◆ GOAL OF THE EXERCISE ◆
Please reproduce the part of the TTS guide that opens with the words containing "2. Choose your" and closes with "and form data.", switching "provider" to "vendor".

Start of EXCERPTED TEXT

Skip to content

Text-to-Speech (TTS) Service User Guide

Welcome! This guide will help you quickly get started with the Language Server Text-to-Speech (TTS) API. You'll learn how to convert text into speech using a simple API call, understand the required parameters, and see example requests and responses.

Supported Providers: Azure, Google, Sarvam, and Open Source (Indic-Parler)


Quickstart

  1. Get your API key from your admin or dashboard.
  2. Choose your provider (Azure, Google, Sarvam, or Karya Local).
  3. Prepare your text and language code (see supported languages below).
  4. Send a POST request to the TTS endpoint with the required headers and form data.
  5. Download your audio from the response URLs.


1. Request Headers

Include these headers in every request:

Accept: application/json
X-API-Key: YOUR_API_KEY      # Replace with your actual API key
Content-Type: multipart/form-data

2. Request Body: Form Data

Send the request body as multipart/form-data with a field named payload_data (see below for structure).

Synchronous Only

Text-to-Speech is only available as a synchronous (real-time) service. Unlike transcription and completion, there is no batch/async TTS endpoint — results are returned directly in the API response.


3. Endpoint

  • URL: https://languageserver.karya.in/v1/task/text-to-speech
  • Method: POST

4. Example Request (cURL)

End of EXCERPTED TEXT
Start of PROVIDED DATA

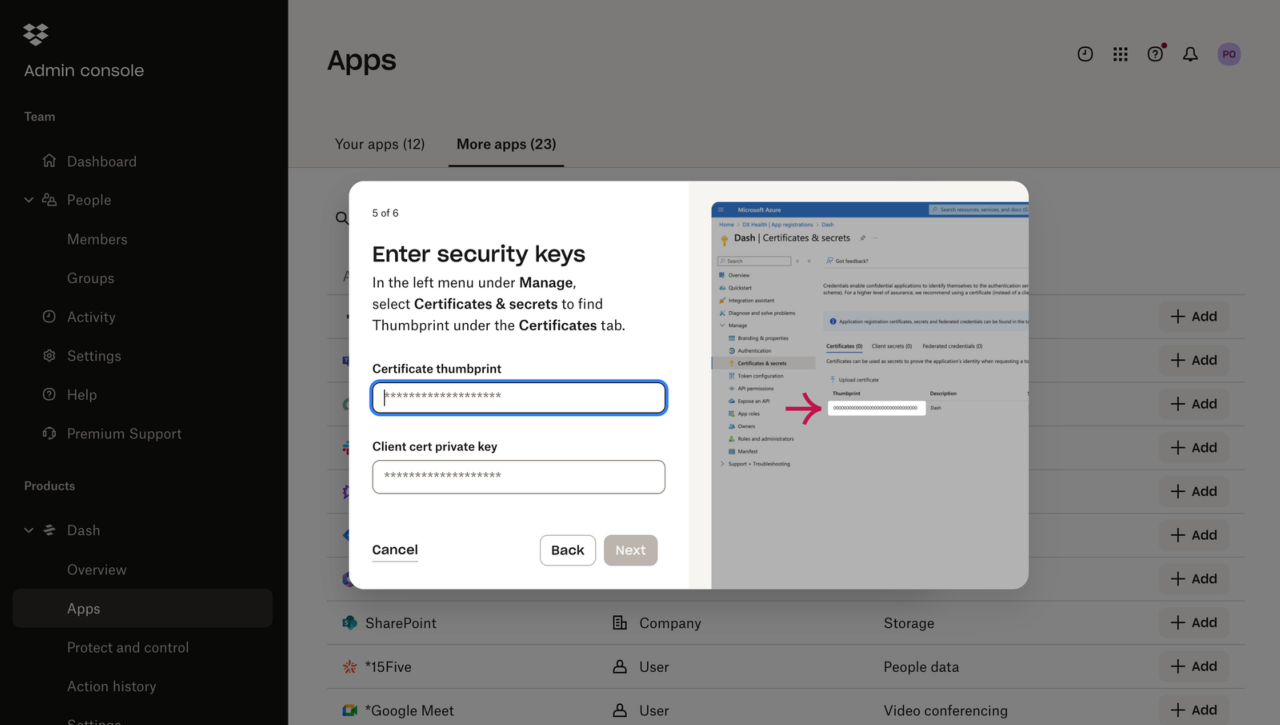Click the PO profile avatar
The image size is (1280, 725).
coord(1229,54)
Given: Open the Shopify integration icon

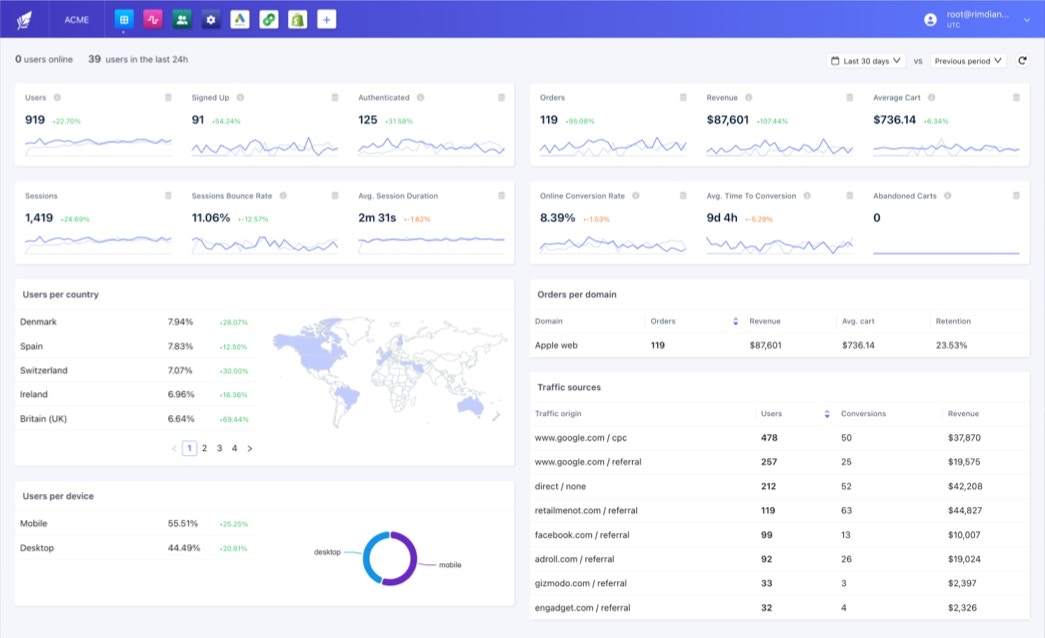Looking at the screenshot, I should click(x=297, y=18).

End of PROVIDED DATA
Start of PROVIDED DATA

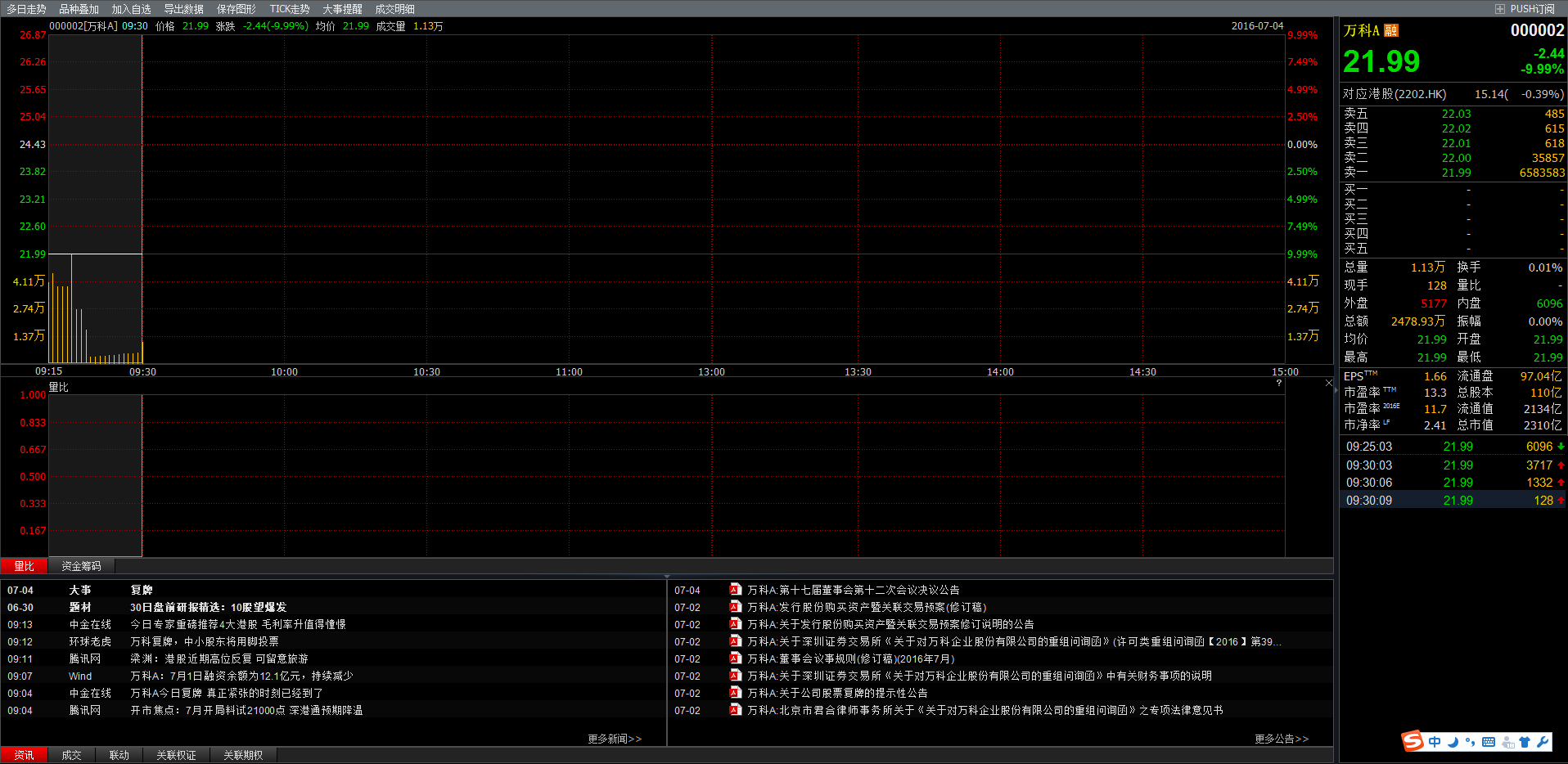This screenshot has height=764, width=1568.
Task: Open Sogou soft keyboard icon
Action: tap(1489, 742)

End of PROVIDED DATA

◆ SOLUTION TO THIS PROBLEM ◆
2. Choose your vendor (Azure, Google, Sarvam, or Karya Local).
  3. Prepare your text and language code (see supported languages below).
  4. Send a POST request to the TTS endpoint with the required headers and form data.